Texte intégral
TRIBUNAL
JUDICIAIRE
DE PARIS [1]
[1]
Expéditions
exécutoires
délivrées le:
19ème contentieux médical
N° RG 21/08539
N° MINUTE :
CONDAMNE
Assignation du :
28 Mai 2021
SB
JUGEMENT
rendu le 30 Septembre 2024
DEMANDEUR
Monsieur [T] [D]
Chez Madame [Y]
[Adresse 9]
[Adresse 9]
[Localité 8]
Représenté par Maître Danielle MARSEAULT-DESCOINS, avocat au barreau de PARIS, vestiaire #R0099
DÉFENDEURS
HOPITAL FONDATION [11]
[Adresse 4]
[Localité 6]
Représenté par la SELARL BOIZARD-EUSTACHE-GUILLEMOT ASSOCIES représentée par Maitre Aurélie EUSTACHE, avocat au barreau de PARIS, vestiaire #P0456
L’OFFICE NATIONAL D’INDEMNISATION DES ACCIDENTS MÉDICAUX, DES AFFECTIONS IATROGÈNES ET DES INFECTIONS NOSOCOMIALES (ONIAM)
[Adresse 1]
[Adresse 1]
[Localité 7]
Représenté par la SELARLU Olivier SAUMON représentée par Maître Olivier SAUMON, avocat au barreau de PARIS, vestiaire #P0082
La CAISSE PRIMAIRE D’ASSURANCE MALADIE DE [Localité 10]
[Adresse 3]
[Localité 5]
Non représentée
Décision du 30 Septembre 2024
19eme contentieux médical
N° RG 21/08539
COMPOSITION DU TRIBUNAL
Madame Sabine BOYER, Vice-Présidente
Madame Laurence GIROUX, Vice-Présidente
Madame Emmanuelle GENDRE, Vice-Présidente
Assistées de Madame Erell GUILLOUËT, Greffière, lors des débats et au jour de la mise à disposition au greffe.
DÉBATS
A l’audience du 10 Juin 2024 tenue en audience publique devant Madame Sabine BOYER, juge rapporteur, qui, sans opposition des avocats, a tenu seule l’audience, et, après avoir entendu les conseils des parties, en a rendu compte au Tribunal, conformément aux dispositions de l’article 805 du Code de Procédure Civile. Avis a été donné aux avocats que la décision serait rendue par mise à disposition au greffe le 30 Septembre 2024.
JUGEMENT
- Réputé contradictoire
- En premier ressort
- Prononcé publiquement par mise à disposition au greffe, les parties en ayant été avisées dans les conditions prévues au deuxième alinéa de l’article 450 du code de procédure civile.
EXPOSE DU LITIGE
Monsieur [T] [D], né le [Date naissance 2] 1945, a été opéré d’une cataracte à l’œil gauche au sein de l'établissement de santé Fondation [11], le 16 décembre 2013. Cette intervention a été suivie de complications, une rupture capsulaire et une endophtalmie à germe lent (infection), sans récupération.

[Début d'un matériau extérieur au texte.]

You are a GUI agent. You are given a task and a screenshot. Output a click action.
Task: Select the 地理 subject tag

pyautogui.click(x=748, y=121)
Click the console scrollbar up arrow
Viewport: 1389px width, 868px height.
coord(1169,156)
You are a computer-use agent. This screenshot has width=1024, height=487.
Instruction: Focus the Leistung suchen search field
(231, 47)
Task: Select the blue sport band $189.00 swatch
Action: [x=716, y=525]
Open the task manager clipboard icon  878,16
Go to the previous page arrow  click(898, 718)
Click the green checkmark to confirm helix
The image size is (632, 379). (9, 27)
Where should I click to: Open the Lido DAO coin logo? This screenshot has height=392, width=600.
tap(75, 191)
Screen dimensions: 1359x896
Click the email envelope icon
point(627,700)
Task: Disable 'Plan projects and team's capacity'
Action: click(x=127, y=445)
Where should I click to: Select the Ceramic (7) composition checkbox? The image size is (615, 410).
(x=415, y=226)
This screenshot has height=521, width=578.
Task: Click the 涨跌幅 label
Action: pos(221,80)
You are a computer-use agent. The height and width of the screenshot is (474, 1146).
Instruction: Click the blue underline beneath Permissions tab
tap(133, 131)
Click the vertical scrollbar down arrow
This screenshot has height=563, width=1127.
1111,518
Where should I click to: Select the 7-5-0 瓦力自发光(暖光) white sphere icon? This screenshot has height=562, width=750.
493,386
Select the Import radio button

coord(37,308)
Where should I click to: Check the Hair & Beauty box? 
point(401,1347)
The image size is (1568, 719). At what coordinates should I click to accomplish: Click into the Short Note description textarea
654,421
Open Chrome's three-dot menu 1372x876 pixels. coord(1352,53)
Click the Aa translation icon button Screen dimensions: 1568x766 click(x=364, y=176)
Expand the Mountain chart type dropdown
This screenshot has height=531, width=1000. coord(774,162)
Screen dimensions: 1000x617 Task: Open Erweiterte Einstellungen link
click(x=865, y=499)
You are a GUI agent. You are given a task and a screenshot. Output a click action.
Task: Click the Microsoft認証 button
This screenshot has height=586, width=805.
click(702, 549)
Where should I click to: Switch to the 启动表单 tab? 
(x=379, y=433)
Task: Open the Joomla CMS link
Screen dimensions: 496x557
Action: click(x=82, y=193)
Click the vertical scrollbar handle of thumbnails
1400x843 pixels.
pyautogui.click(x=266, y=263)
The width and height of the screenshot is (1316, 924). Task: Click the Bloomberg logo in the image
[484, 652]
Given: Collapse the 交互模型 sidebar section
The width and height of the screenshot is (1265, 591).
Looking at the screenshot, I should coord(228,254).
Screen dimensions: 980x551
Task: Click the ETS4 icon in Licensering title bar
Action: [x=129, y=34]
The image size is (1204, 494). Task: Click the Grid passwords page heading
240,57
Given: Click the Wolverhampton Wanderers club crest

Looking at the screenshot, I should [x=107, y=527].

Il a fait l’objet d’une greffe de membrane amniotique le 27 janvier 2014 mais il a finalement perdu l’usage de l’œil gauche à la suite des complications.
Par ordonnance en date du 23 novembre 2018, le juge des référés a désigné en qualité d'expert le docteur [L].
L'expert a procédé à sa mission et, aux termes d'un rapport dressé le 9 octobre 2020, a conclu ainsi que suit :
Accident médical non fautif de la rupture capsulaire sur état antérieur, compliqué d’une infection survenue 3 semaines plus tard, de nature nosocomiale
C’est l’infection qui est responsable du dommage (perte totale de la vue) car la complication avait été bien gérée pour permettre la récupération fonctionnelle totale.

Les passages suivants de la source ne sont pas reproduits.